Establishing monitoring standards for VADs utilized in intraoperative and intraprocedural areas represents an area requiring further research, given inherent barriers to visualization including sterile drapes, tucked limbs, competing priorities, and rapid infusions (Fonzo-Christe et al., 2018; Mecoli et al., 2022; Park & Kim, 2020; Hoefnagel et al., 2021; Ang et al., 2022).

4.2 Recognizing Critical Complications

Acute abnormalities in pain, sensation, or circulation should be promptly recognized and reported. Compartment syndrome and arterial and nerve damage may result from infiltration or extravasation of sufficient infusate volume to cause tissue ischemia or injury. Significant long-term complications may include complex regional pain syndrome, neurovascular compromise, or limb amputation (Roditi et al., 2022; Milcheski et al., 2018; Corbett et al., 2019; ACR Committee on Drugs and Contrast Media, 2023; Wasserman et al., 2019; Park & Kim, 2020; Hoefnagel et al., 2021; Ang et al., 2022; Papatheodorou et al., 2022; Raveendran et al., 2019).

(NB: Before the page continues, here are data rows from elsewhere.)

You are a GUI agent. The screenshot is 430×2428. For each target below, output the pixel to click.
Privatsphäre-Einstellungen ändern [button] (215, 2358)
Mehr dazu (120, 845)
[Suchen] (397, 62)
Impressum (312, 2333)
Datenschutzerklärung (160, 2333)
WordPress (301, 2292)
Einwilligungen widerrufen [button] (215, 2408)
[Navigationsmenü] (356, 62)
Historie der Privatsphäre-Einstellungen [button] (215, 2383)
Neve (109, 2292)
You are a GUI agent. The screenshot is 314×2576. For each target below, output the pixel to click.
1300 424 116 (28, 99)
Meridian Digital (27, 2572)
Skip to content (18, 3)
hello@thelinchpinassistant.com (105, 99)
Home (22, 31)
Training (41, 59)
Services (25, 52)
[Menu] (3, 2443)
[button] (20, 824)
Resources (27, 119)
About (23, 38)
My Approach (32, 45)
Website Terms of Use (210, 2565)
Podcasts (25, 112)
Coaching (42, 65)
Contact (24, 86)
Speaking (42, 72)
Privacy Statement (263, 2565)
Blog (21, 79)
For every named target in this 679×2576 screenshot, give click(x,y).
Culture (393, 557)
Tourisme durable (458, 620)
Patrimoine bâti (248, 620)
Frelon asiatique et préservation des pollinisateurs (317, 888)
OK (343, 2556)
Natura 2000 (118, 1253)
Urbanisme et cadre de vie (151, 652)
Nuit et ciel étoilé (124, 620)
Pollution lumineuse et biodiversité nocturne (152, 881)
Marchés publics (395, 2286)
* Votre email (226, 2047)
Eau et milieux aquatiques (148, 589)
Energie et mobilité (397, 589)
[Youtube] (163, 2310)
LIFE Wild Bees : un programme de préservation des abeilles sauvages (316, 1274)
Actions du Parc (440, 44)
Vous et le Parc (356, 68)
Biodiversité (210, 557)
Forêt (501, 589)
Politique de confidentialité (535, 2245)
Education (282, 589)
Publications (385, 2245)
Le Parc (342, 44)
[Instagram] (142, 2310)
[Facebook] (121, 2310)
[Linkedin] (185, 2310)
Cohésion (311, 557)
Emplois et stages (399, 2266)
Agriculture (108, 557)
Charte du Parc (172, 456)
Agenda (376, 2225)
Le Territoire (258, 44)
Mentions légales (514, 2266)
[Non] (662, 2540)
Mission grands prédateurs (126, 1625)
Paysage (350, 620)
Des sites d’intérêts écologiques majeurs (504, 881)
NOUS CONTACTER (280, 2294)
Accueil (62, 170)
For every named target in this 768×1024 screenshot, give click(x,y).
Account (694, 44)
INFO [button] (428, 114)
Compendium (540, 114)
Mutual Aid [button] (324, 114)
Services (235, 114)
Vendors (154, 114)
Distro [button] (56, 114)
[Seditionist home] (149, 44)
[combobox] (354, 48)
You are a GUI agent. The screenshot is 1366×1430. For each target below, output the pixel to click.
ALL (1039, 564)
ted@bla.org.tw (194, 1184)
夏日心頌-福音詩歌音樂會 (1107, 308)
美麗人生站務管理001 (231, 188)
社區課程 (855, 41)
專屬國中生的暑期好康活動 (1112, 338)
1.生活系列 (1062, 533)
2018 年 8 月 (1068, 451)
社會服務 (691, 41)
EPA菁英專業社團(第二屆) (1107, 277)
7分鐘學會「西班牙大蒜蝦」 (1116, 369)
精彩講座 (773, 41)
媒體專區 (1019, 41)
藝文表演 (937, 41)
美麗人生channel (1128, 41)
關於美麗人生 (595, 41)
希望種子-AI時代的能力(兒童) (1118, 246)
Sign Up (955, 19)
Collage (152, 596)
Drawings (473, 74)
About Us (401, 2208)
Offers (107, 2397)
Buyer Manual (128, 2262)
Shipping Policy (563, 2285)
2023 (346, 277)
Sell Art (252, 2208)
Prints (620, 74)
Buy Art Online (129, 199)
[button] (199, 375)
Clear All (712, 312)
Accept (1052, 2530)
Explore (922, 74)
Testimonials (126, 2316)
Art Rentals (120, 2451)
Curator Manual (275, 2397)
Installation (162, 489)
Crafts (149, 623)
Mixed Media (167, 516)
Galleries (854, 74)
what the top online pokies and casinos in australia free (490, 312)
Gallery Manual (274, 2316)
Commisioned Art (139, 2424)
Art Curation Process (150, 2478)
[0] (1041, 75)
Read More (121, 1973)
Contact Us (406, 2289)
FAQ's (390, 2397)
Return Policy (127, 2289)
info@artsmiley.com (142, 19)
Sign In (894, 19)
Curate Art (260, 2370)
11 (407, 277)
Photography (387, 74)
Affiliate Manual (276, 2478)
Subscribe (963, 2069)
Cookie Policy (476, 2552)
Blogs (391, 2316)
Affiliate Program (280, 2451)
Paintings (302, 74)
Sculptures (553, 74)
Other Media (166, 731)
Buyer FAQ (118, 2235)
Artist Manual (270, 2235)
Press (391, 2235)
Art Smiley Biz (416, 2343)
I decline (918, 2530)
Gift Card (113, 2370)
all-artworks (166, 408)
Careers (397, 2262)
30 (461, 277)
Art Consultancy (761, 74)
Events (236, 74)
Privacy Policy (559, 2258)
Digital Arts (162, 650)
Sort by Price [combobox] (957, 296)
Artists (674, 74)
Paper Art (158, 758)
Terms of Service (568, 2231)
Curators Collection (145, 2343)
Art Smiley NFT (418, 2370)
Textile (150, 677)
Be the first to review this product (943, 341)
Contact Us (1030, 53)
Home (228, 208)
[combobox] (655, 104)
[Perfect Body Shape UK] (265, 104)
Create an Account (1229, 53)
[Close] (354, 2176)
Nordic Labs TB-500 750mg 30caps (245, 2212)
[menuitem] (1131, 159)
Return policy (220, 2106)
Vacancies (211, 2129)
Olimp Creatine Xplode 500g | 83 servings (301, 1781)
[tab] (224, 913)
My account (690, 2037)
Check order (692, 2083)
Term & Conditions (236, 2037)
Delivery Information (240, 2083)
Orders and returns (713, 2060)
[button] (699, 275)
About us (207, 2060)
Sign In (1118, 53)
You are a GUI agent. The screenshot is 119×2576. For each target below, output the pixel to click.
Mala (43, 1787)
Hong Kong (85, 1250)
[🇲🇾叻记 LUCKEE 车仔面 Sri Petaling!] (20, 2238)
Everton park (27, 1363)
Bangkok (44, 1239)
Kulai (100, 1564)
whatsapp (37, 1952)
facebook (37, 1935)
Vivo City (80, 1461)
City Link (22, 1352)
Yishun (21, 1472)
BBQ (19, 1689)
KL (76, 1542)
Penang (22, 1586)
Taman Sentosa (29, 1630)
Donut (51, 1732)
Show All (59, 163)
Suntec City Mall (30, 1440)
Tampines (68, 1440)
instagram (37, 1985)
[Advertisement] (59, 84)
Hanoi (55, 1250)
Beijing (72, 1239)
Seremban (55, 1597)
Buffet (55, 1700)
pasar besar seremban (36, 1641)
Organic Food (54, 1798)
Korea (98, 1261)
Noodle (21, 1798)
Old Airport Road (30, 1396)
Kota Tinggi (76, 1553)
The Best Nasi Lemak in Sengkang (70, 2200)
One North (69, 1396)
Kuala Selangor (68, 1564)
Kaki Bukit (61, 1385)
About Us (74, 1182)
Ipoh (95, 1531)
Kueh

High risk for these complications exists with VAD insertion in small vessels, areas of flexion, or areas with tight subfascial compartments such as the hand, wrist, and forearm. If compartment syndrome is suspected, the affected extremity should be elevated to the level of the heart to optimize perfusion, and the surgeon or plastic surgeon should be notified immediately when circulatory or neurological compromise is suspected.

4.3 Signs and Symptoms

Observation of the VAD site and areas proximal and distal to the insertion site should assess for several abnormalities (Ehmke, 2021; Kim et al., 2020; Ong & Van Gerpen, 2020; Hackenberg et al., 2021; Wasserman et al., 2019; El-Zaatari et al., 2019):

Fluid leakage from the puncture site, subcutaneous tunnel, or port pocket may be visible or subcutaneous. Skin injury, including vesicle formation, may appear within hours (as with contrast media) or may be delayed for days (as with antineoplastic agents). Progression to ulceration may vary from a few days to one to two weeks, depending on the vesicant administered. Discoloration or hyperpigmentation may also be observed.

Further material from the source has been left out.